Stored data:
□ □ □ □
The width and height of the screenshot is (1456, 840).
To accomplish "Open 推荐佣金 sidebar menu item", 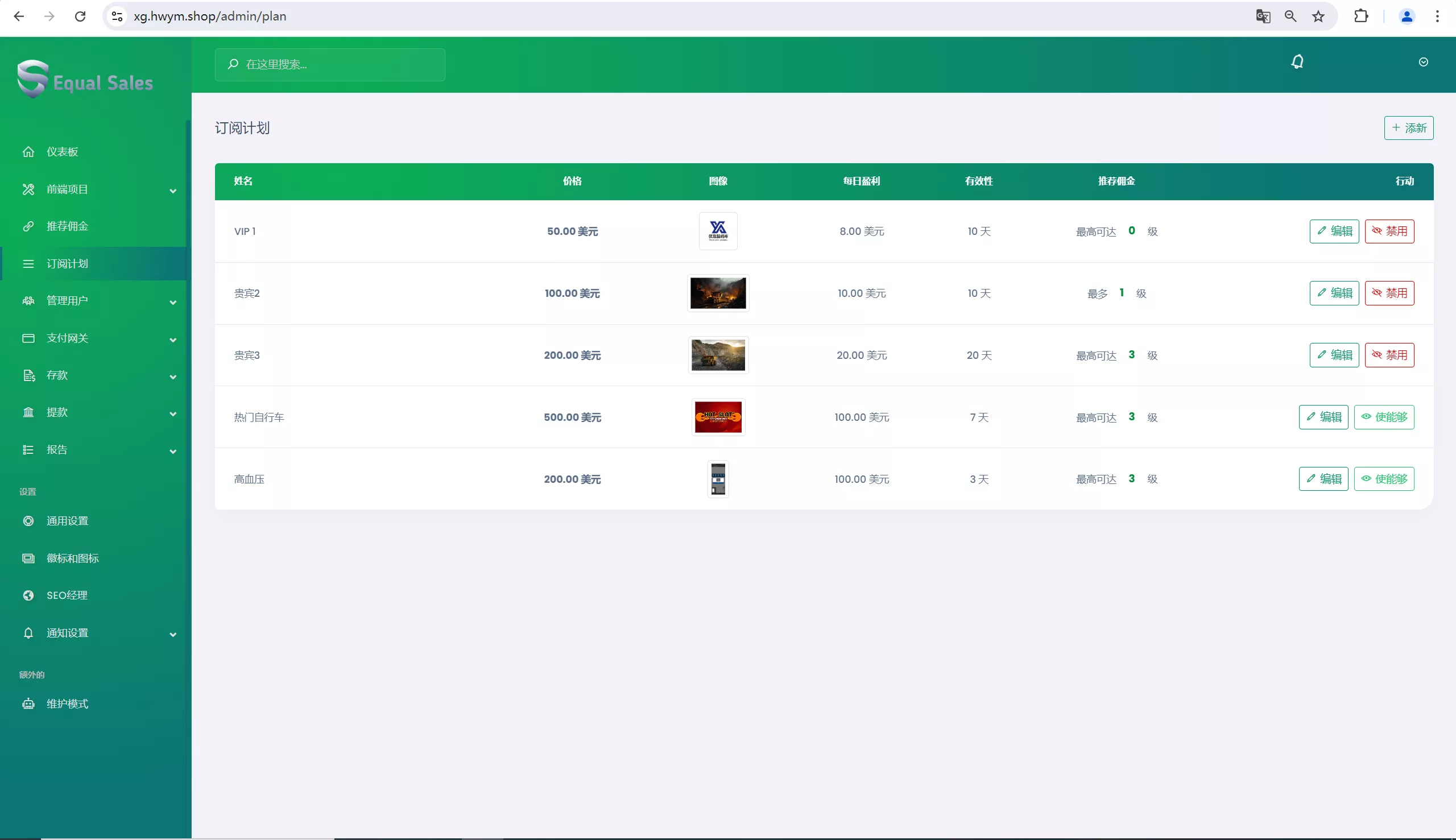I will [67, 226].
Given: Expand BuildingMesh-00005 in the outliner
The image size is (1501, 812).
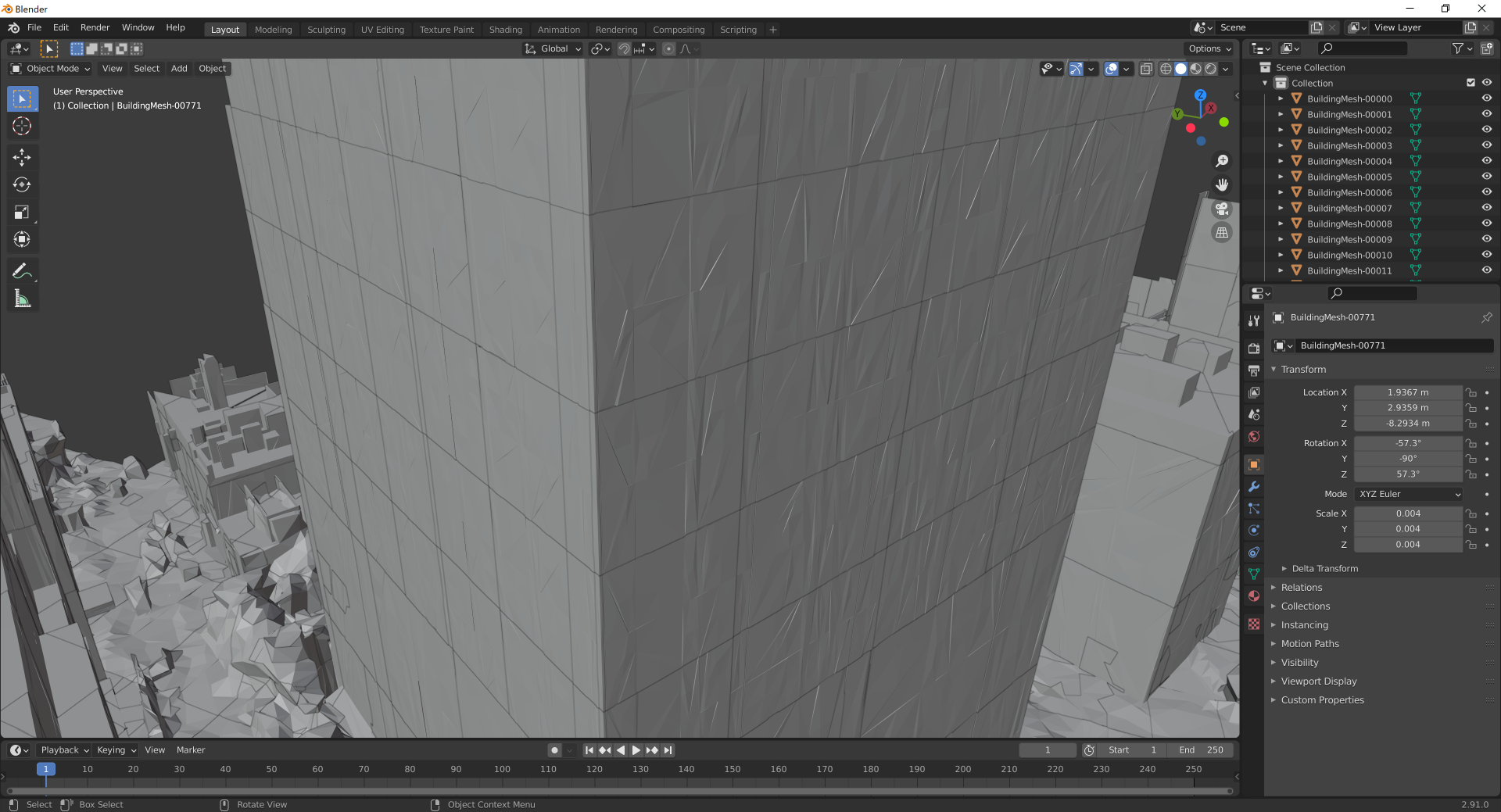Looking at the screenshot, I should 1281,177.

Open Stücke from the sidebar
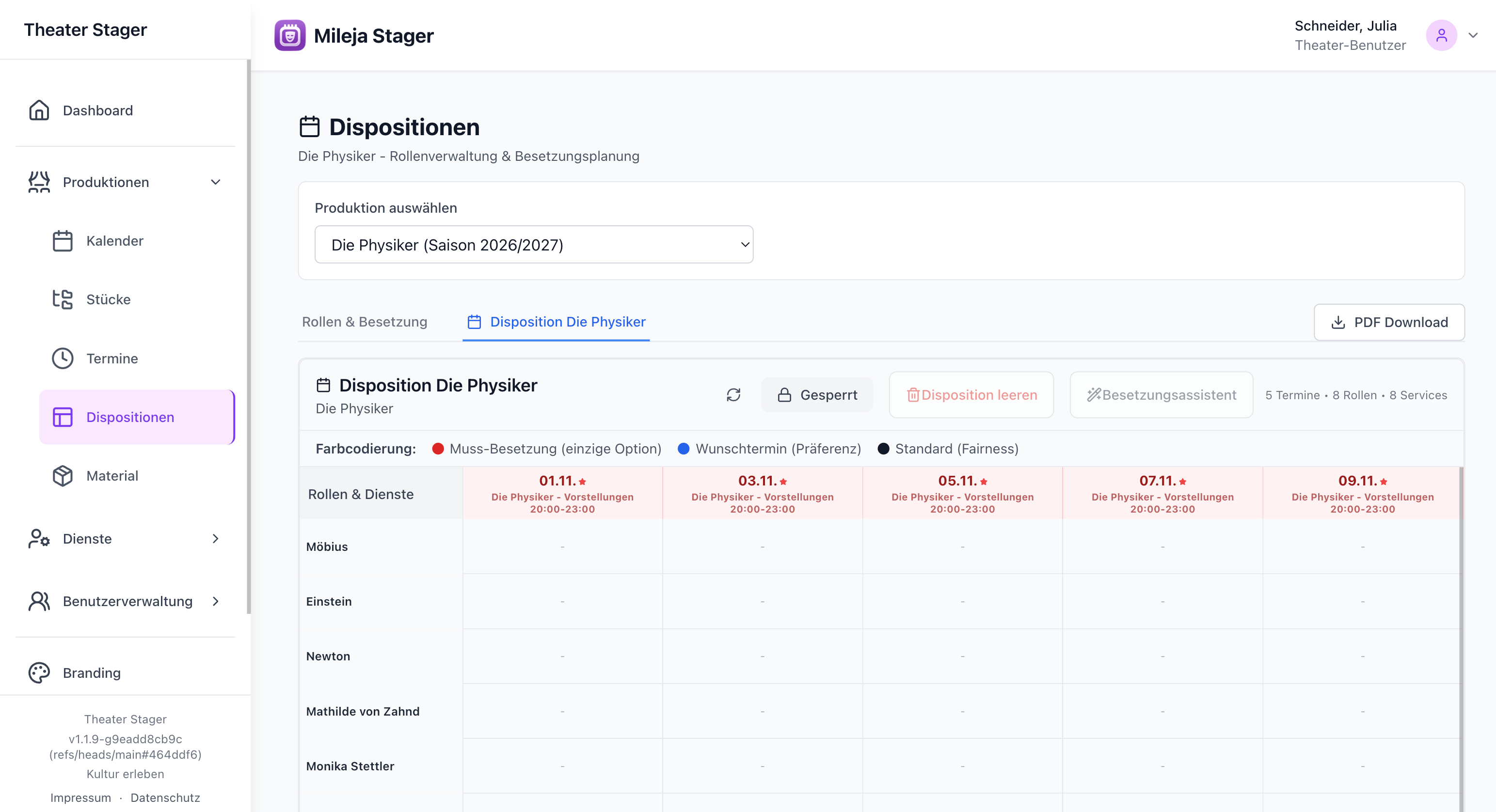pyautogui.click(x=108, y=299)
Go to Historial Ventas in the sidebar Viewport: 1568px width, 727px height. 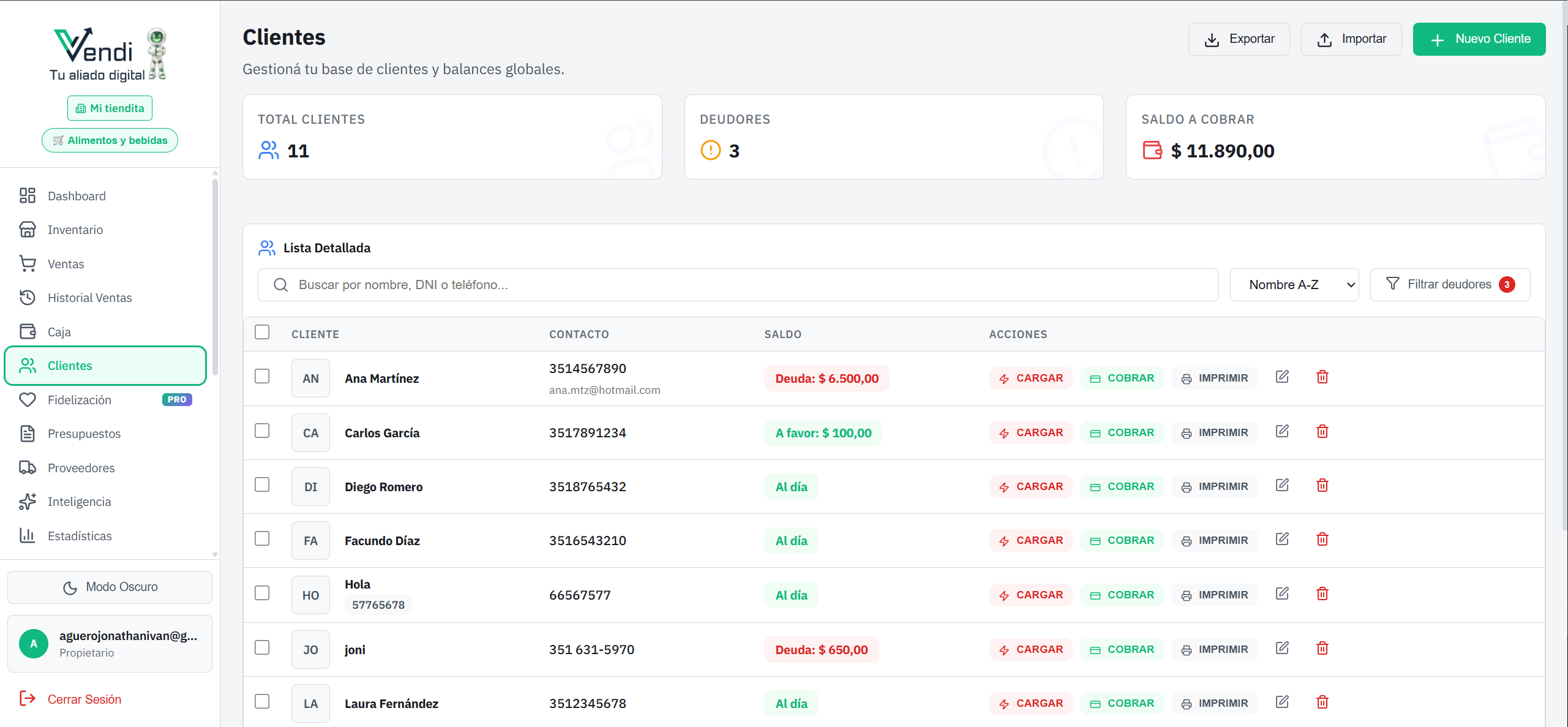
□ □ □ □
▶ What is being asked: Starting from the line containing "Given: Expand BuildingMesh-00005", repeat each line exactly through the end of the entries, including the last, while leaving pictures out.

▶ Your solution:
Given: Expand BuildingMesh-00005 in the outliner
The image size is (1501, 812).
Looking at the screenshot, I should 1281,177.

Open Stücke from the sidebar
pyautogui.click(x=108, y=299)
Go to Historial Ventas in the sidebar Viewport: 1568px width, 727px height. 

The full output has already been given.